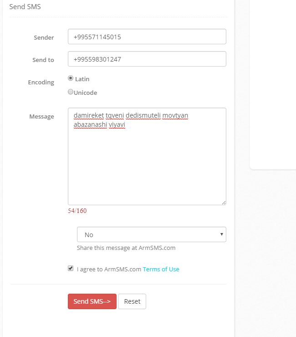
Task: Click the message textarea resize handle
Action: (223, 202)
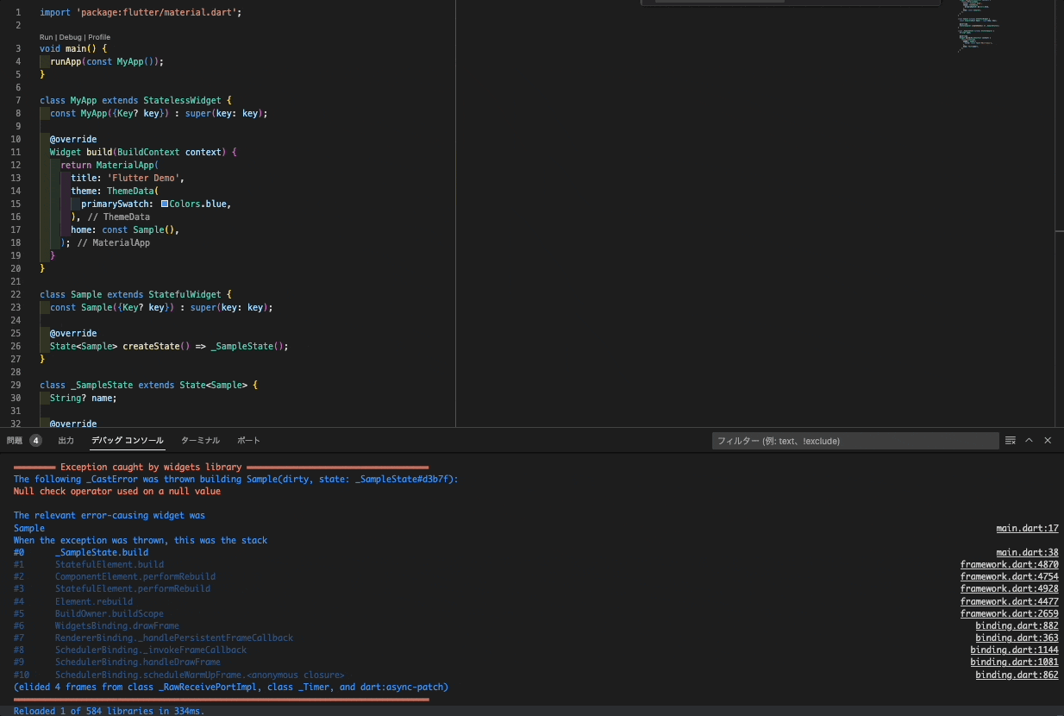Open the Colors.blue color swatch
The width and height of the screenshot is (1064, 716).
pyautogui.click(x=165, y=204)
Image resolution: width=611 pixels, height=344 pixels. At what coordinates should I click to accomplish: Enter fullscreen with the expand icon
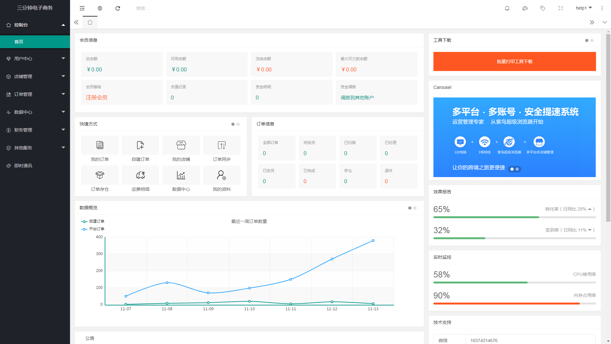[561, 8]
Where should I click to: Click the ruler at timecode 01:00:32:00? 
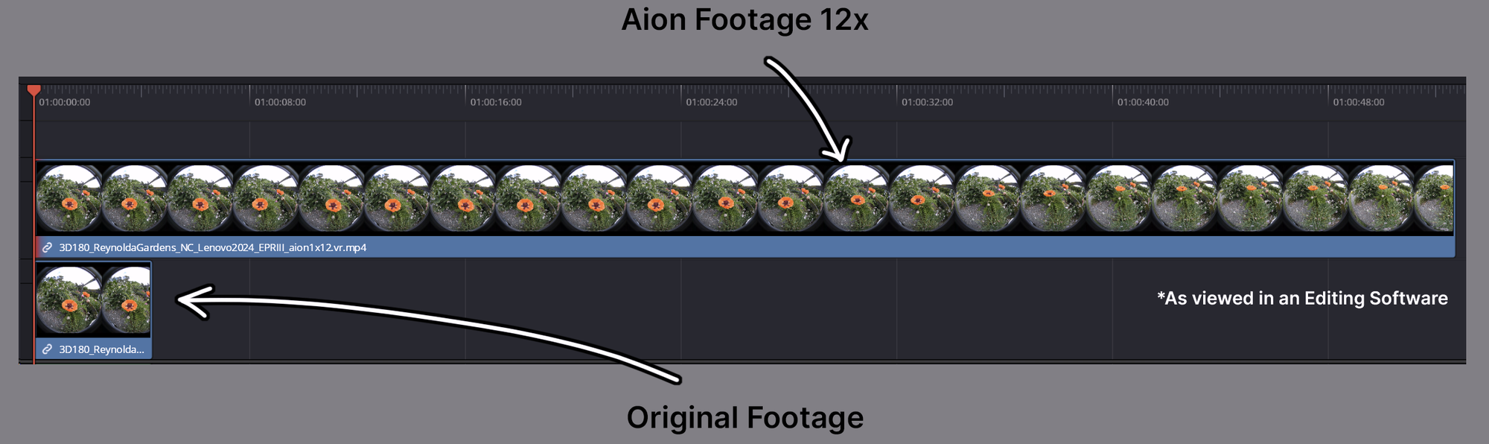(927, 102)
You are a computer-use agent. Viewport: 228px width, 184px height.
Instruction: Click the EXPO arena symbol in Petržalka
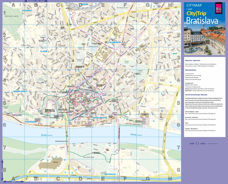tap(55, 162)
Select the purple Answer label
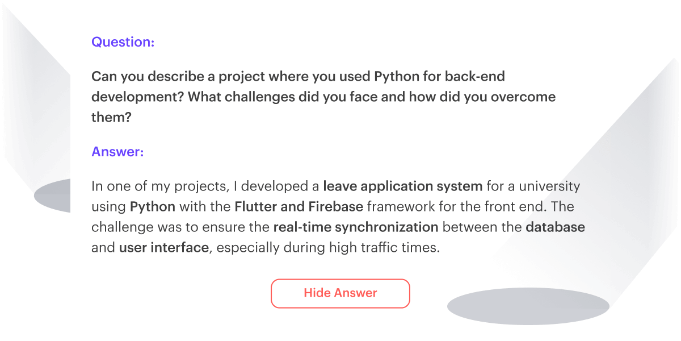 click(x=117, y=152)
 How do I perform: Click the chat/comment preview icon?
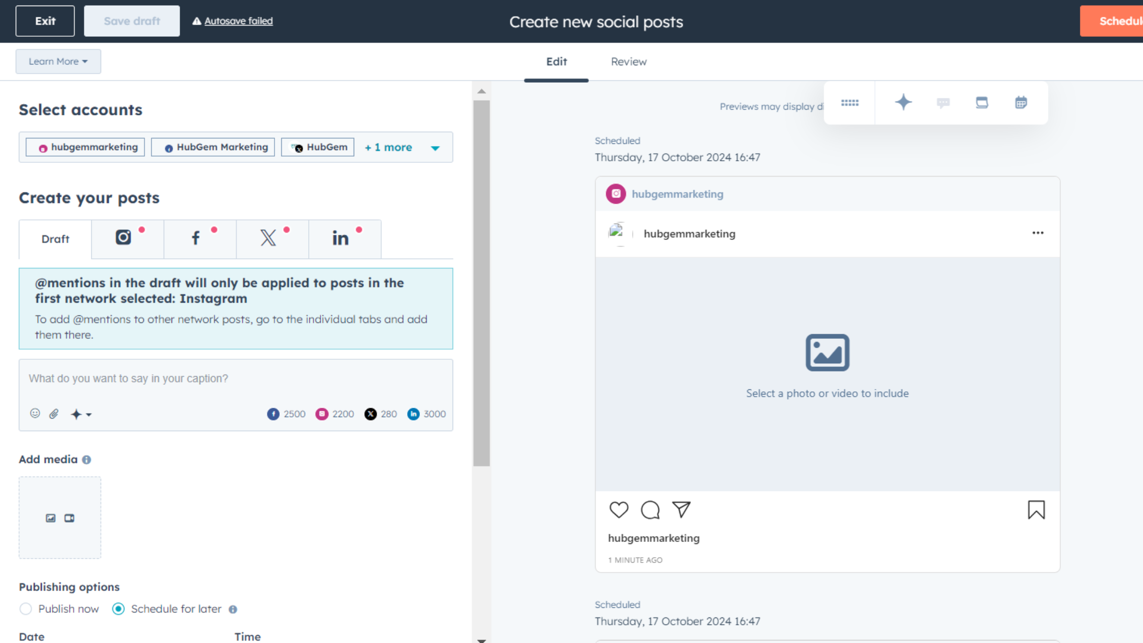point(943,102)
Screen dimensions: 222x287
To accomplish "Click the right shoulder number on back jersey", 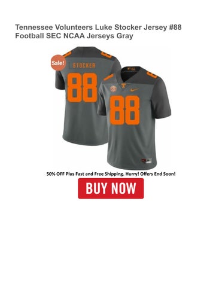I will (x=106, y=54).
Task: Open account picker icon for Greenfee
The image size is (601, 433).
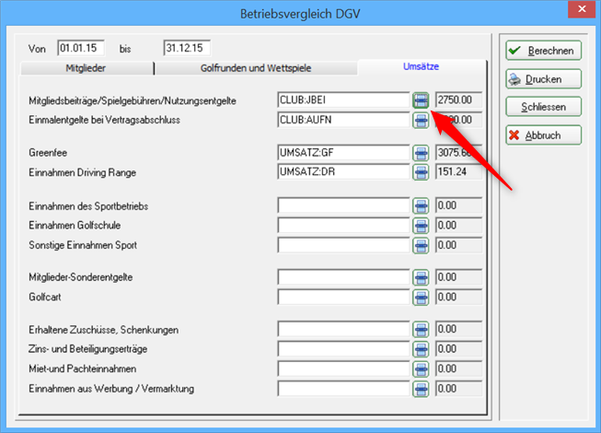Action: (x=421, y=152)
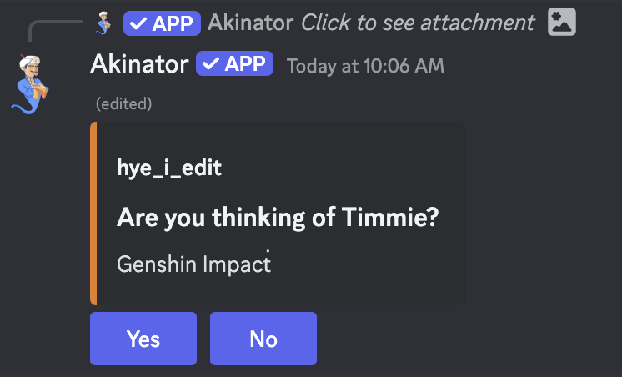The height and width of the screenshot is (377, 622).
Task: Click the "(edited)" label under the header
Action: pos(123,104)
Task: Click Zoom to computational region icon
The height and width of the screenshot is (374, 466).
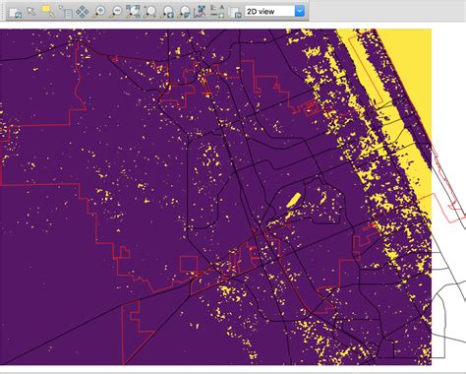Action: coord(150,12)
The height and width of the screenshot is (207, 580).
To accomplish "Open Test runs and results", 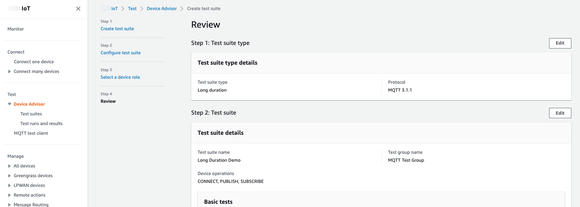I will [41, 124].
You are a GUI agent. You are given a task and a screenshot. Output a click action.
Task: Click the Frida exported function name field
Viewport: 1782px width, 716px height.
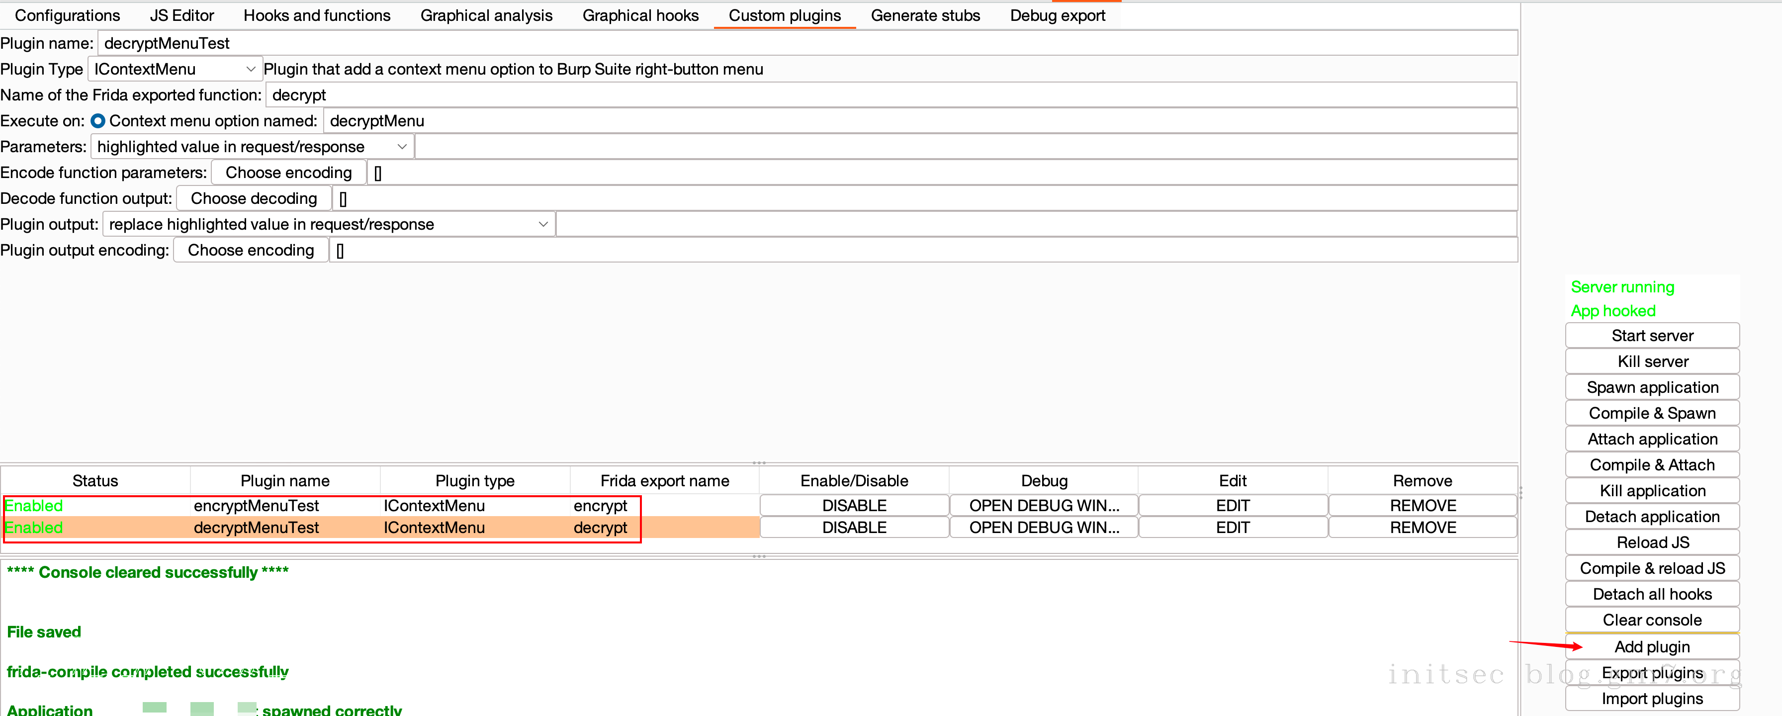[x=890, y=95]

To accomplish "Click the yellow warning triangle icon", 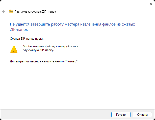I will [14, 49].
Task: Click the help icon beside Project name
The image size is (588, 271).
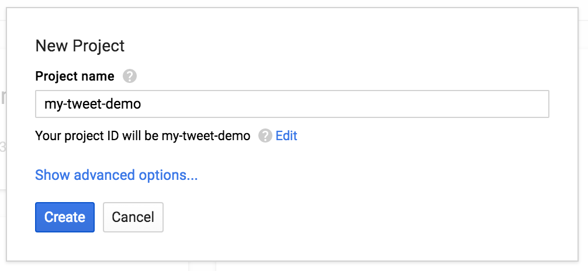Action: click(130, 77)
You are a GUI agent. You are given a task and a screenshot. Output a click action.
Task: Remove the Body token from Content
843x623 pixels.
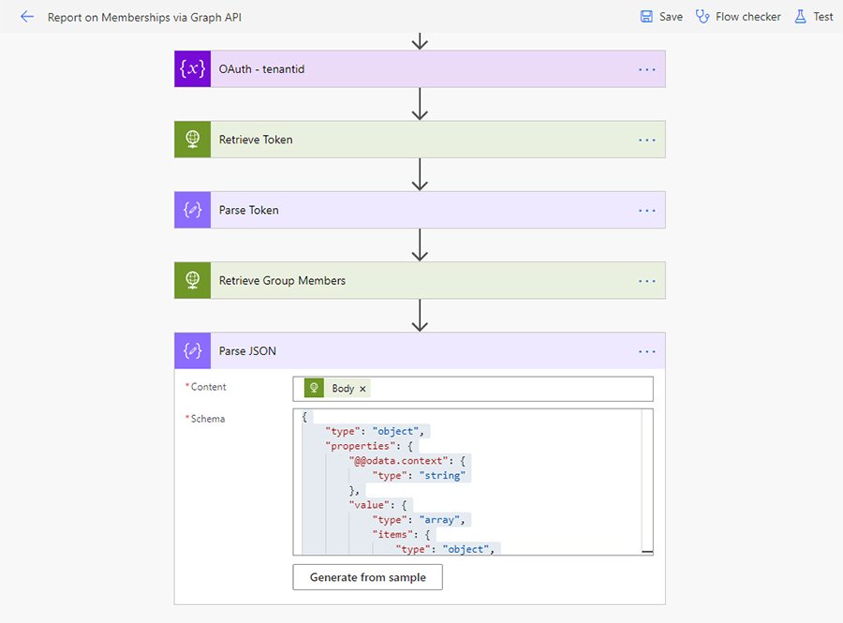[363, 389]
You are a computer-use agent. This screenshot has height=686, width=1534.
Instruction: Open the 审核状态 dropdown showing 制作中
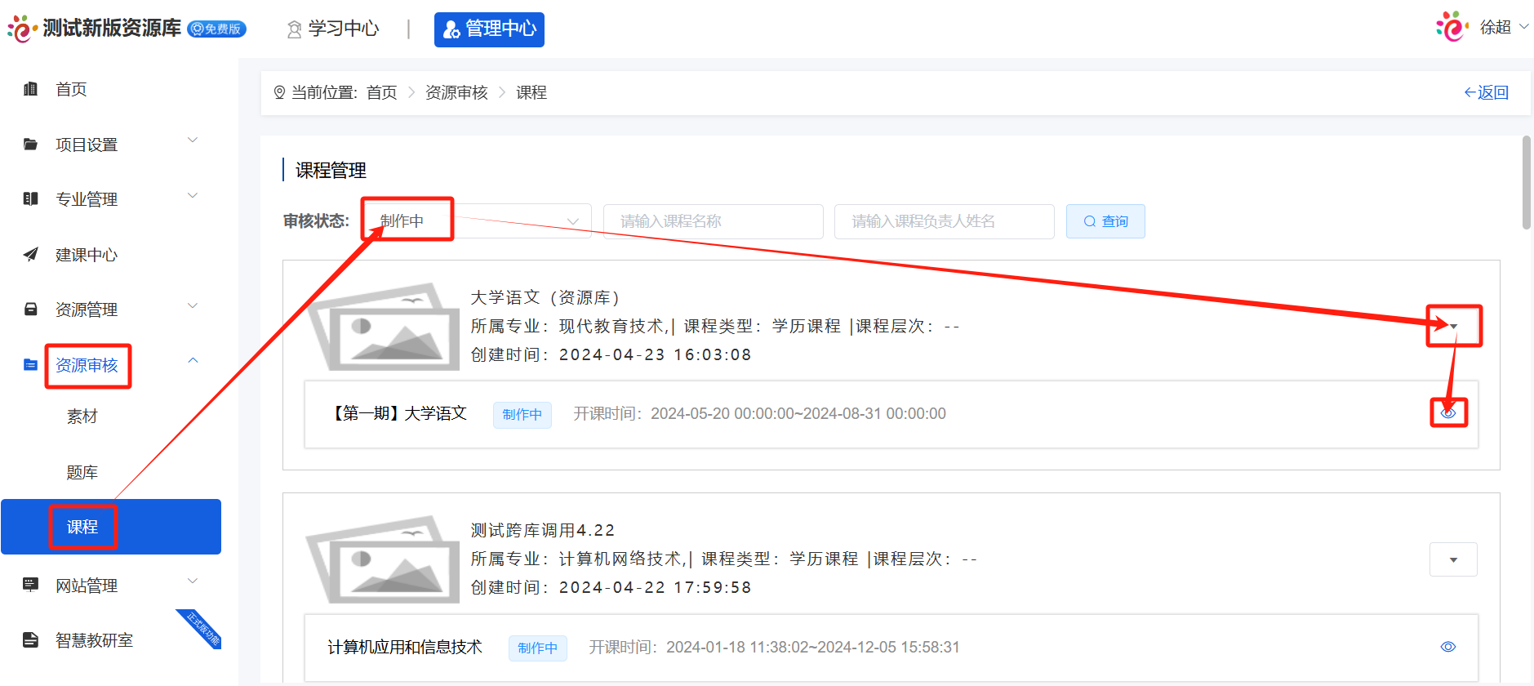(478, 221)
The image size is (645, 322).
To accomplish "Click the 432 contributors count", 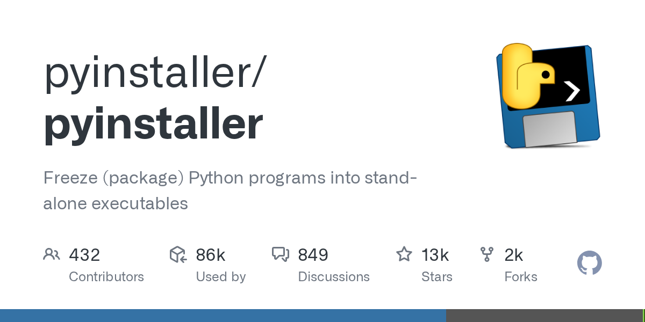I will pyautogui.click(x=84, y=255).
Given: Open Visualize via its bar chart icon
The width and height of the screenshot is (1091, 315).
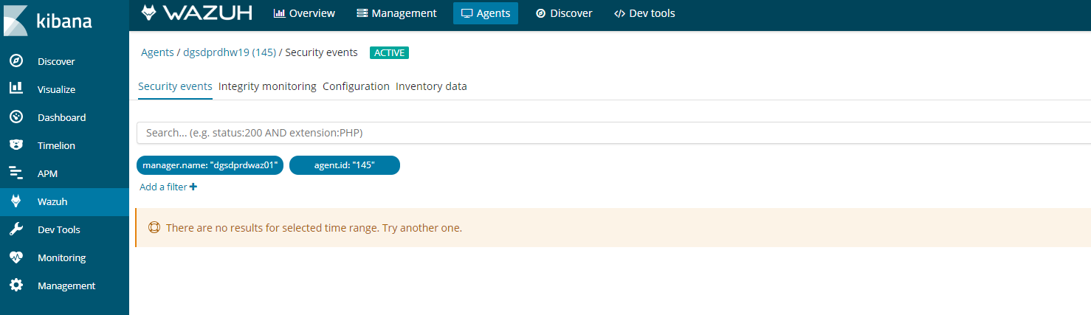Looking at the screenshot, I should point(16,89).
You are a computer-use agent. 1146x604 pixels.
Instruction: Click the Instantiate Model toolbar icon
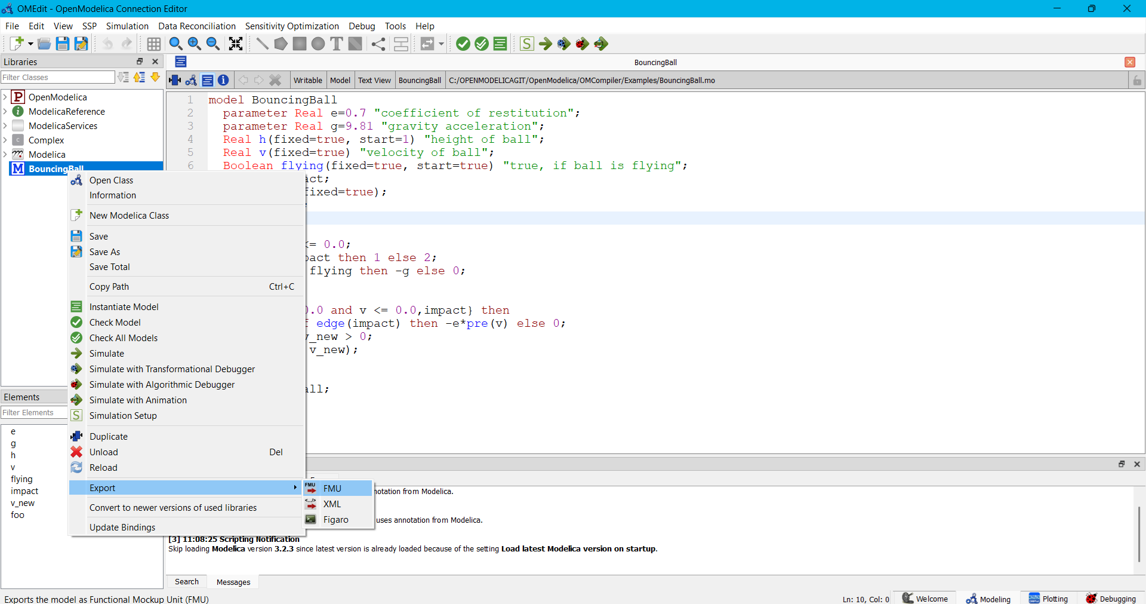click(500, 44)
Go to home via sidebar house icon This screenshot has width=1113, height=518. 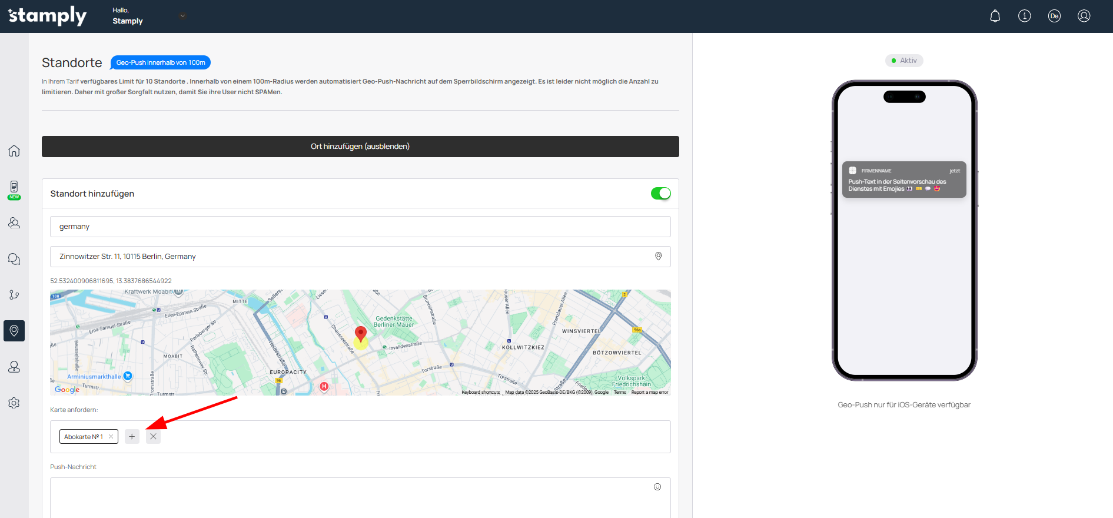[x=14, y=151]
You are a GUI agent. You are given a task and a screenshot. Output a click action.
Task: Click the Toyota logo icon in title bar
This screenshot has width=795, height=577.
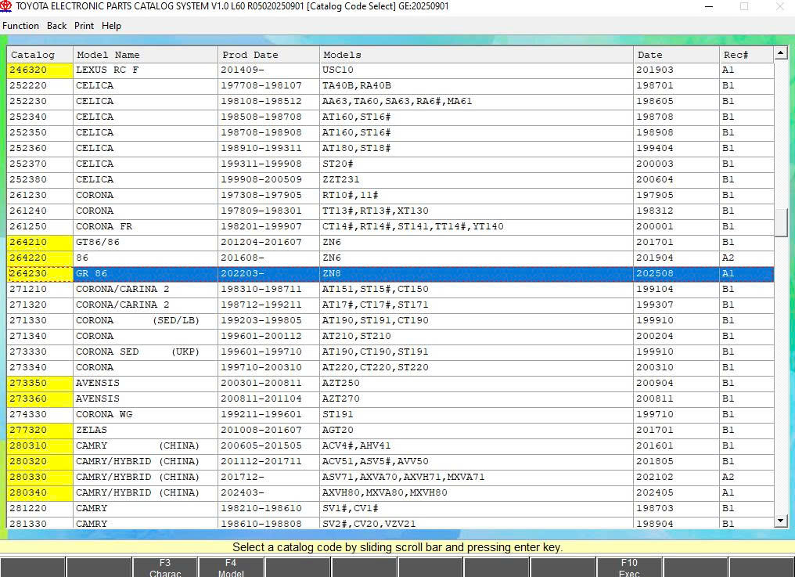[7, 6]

- - - -

*Goal*.
Pick out every line of the material above that contains the string "computer" and copy each one in full. Matching is case-sensitive.

*Reply to the task*.
You are a computer-use agent. Viewport: 228px width, 184px height.
You are a computer-use agent. This screenshot has height=686, width=1534.
You are a computer-use agent. 1146x604 pixels.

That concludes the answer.